Part I deals more generally with the Roman cultural context: the legal position of Roman women and their portrayal by some poets (chapter 2); the legislation of Augustus (chapter 3); philosophers’ study of women and women’s study of philosophy (chapter 4). Part III examines epigraphic evidence for the considerable role of women in commerce, the courts and politics; and compares women in public life with women in the church, especially Phoebe and Junia (Rom 16:1–2, 7). An appendix on “Women in Civic Affairs” contains primary sources in Greek with English translation. Illustrations are available in a “photo archive” on a web site.

Besides mere misprints (including muddled Greek and English on p. 198), there are some errors of source-reference, date, quotation (including reversed sense on p. 129) and grammatical expression. The interpretation of classical and NT texts is sometimes dubious. For example, the matura virgo of Horace Odes 3.6 (pp. 27–28) is not an “older woman” but a “grown-up girl”; marriage is the next (mox), not the current, stage of her life; and her older husband is responsible for his young wife’s promiscuity, exploiting her to gratify his business clients. This is not an instance of “The Promotion of Promiscuity by Poets” (heading, p. 24). Among NT texts, teknogonia (1 Tim 2:15) may mean not “pregnancy” but “giving birth” or even “begetting” by the father (as in the quotation of Arius Didymus, p. 109). It is unclear whether Winter interprets the “danger” as “Satan” (p. 110). “Satan” or “the devil” is explicitly mentioned elsewhere in 1 Timothy but not here. Dia (“through”) need not have a temporal sense. And the definite article with teknogonia need not denote a specific childbirth.
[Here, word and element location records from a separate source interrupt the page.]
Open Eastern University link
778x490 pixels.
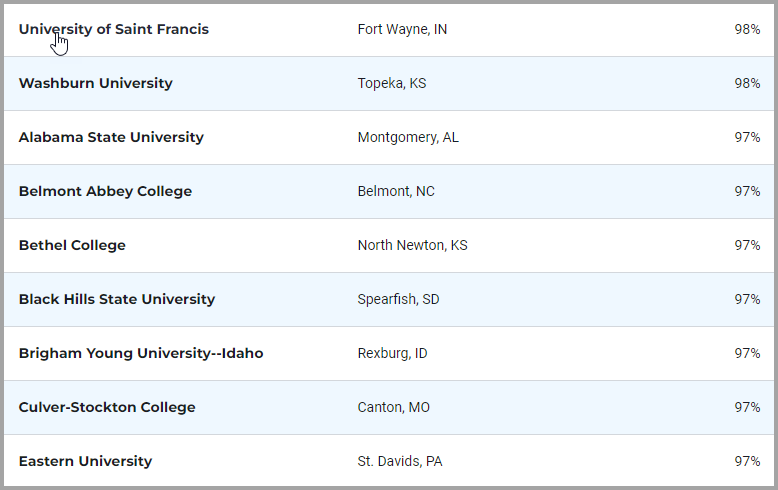point(85,462)
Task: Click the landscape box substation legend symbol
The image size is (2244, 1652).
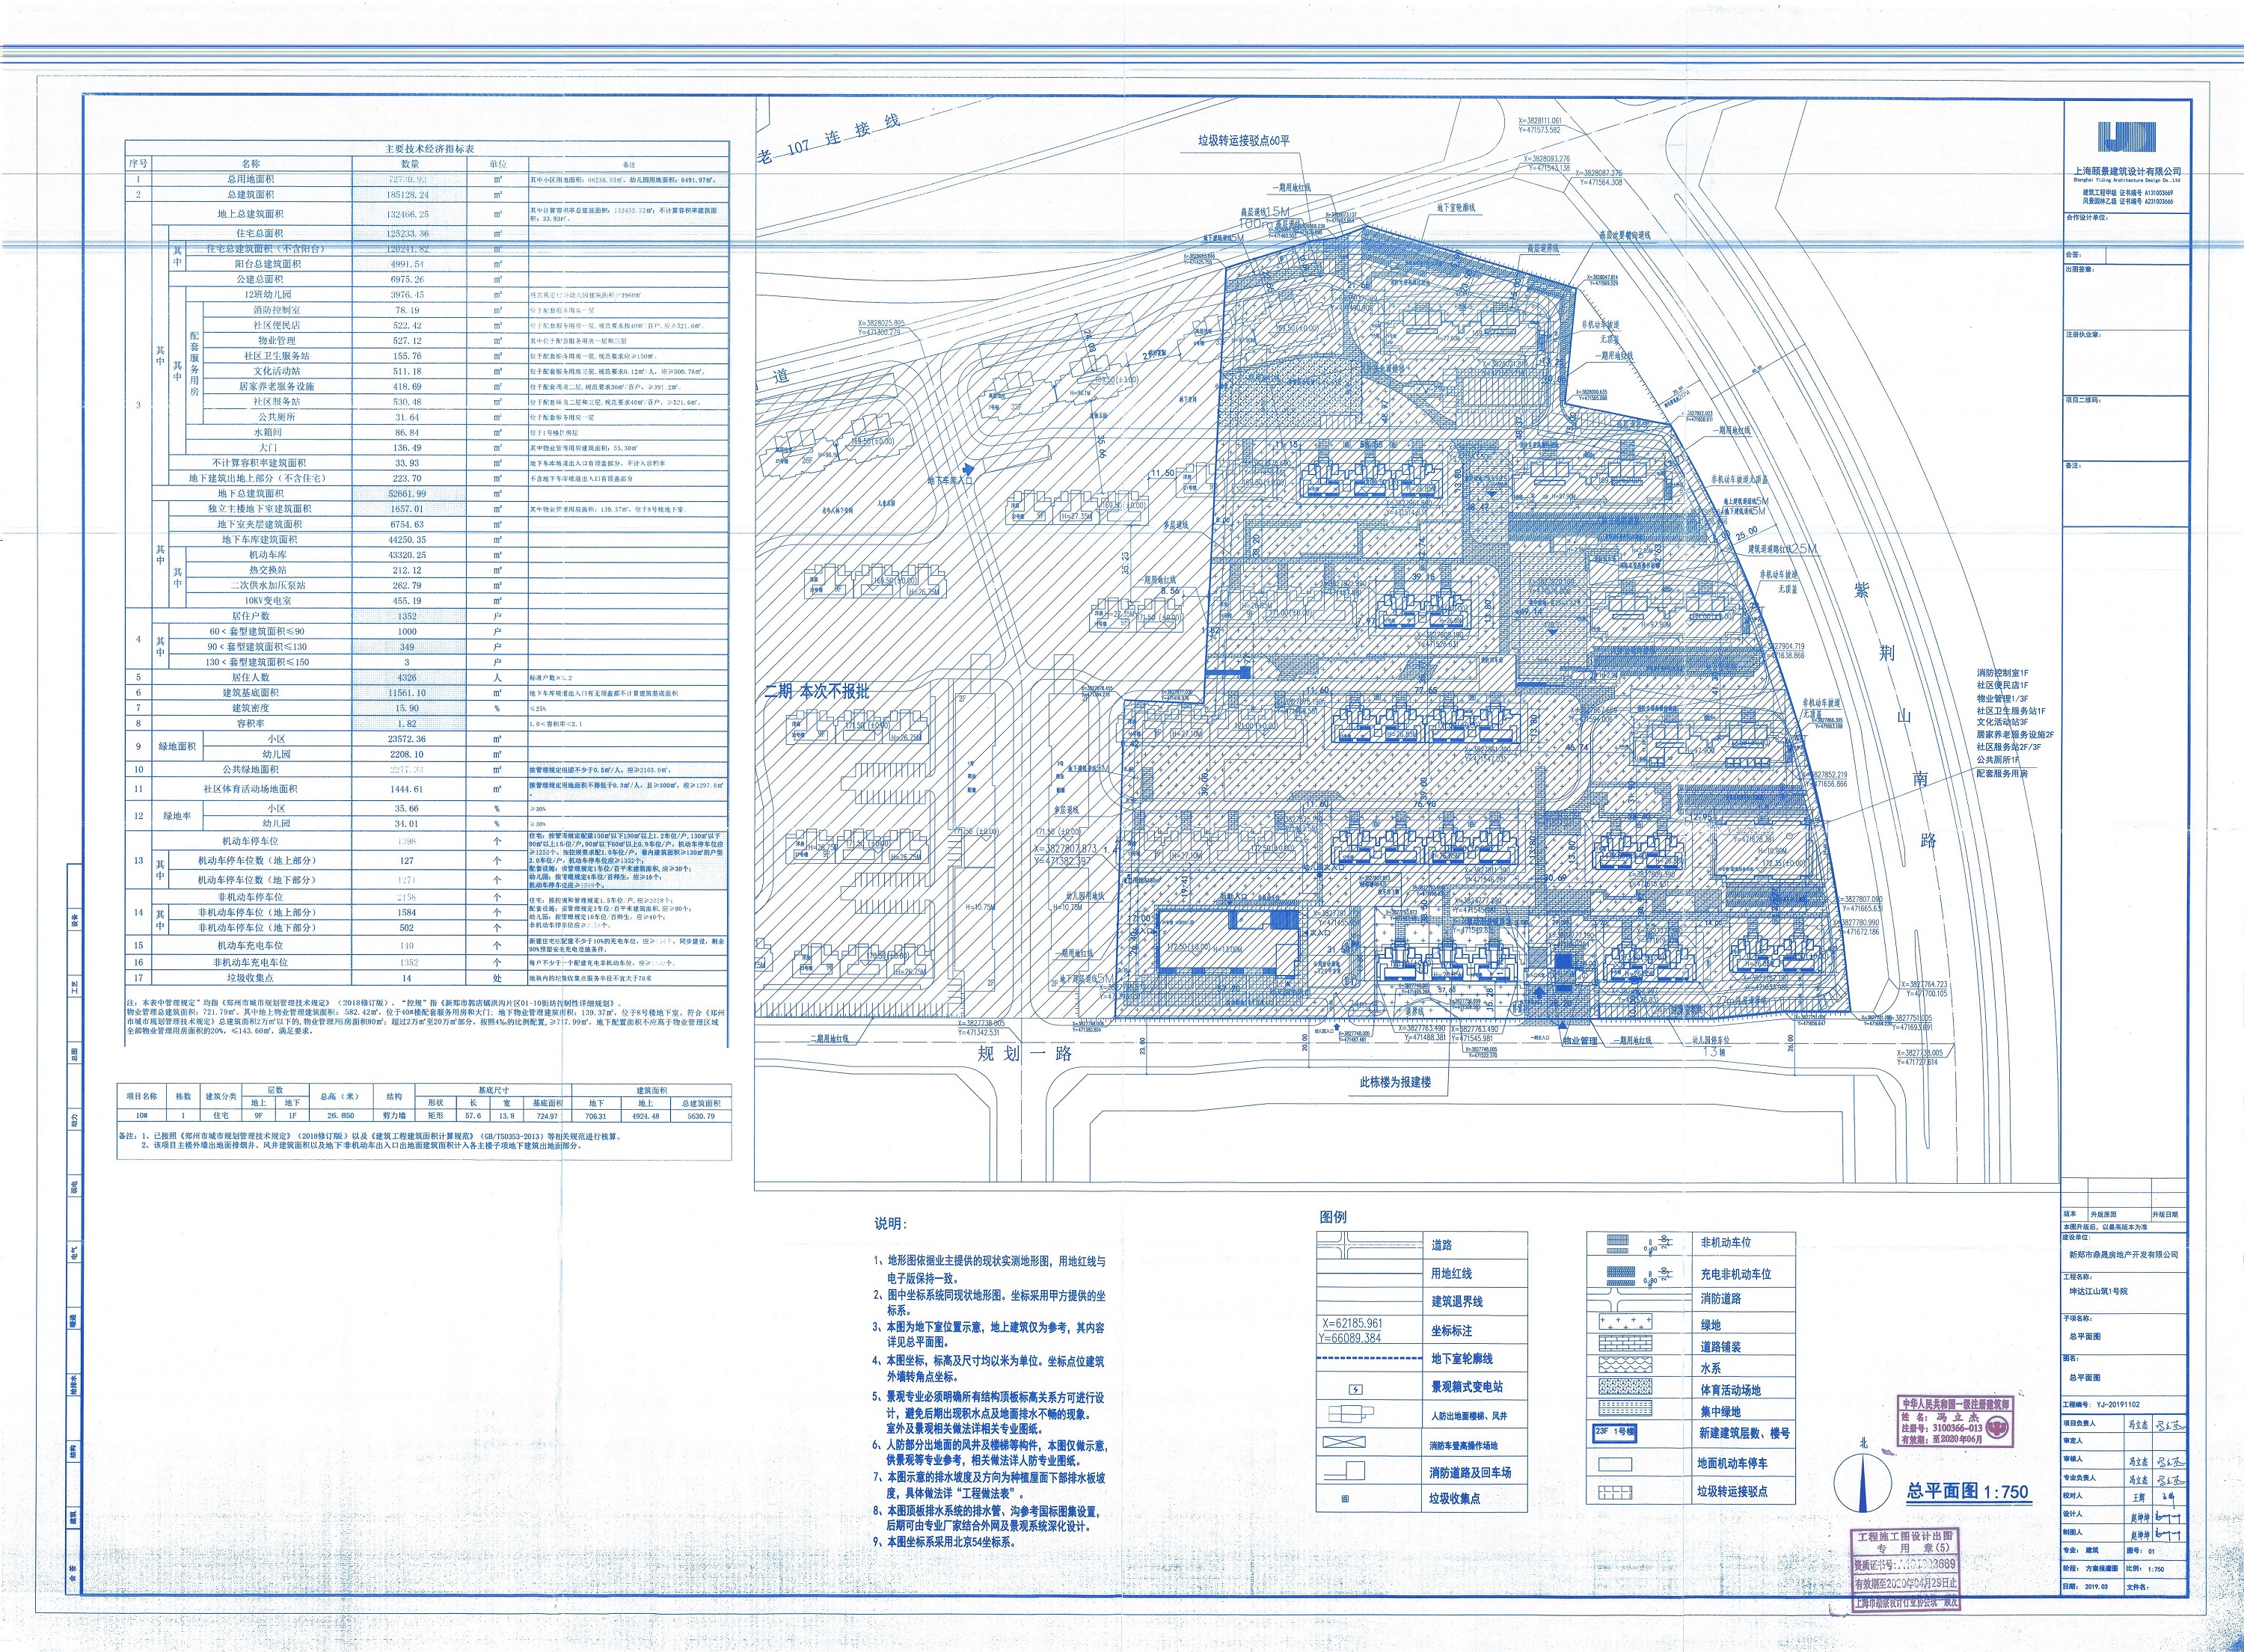Action: click(x=1356, y=1389)
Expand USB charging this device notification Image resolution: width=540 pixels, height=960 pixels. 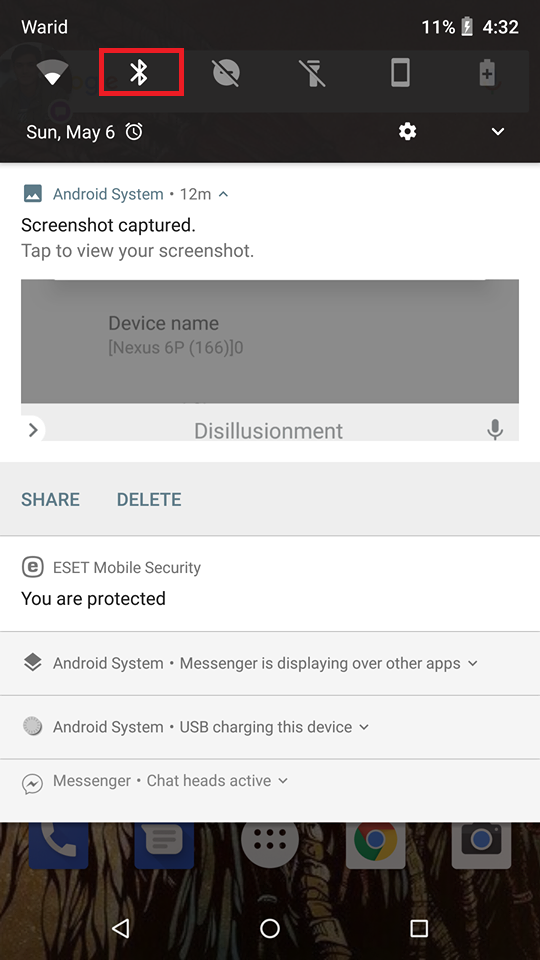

It is risky to take Greek and Latin literary sources too readily at face value without making allowance for genre—whether satire, lyric or novel. The poet should be distinguished from the poetic persona within a poem. And, for example, speeches within Cassius Dio’s historiography cannot be attributed directly to Augustus. An incautious approach to such issues leads to an unduly negative view of male and female sexual morality in the Graeco-Roman world. The aim of the book is best fulfilled in Part II, where Graeco-Roman evidence and contemporary modern scholarship illuminate the social setting of particular NT passages.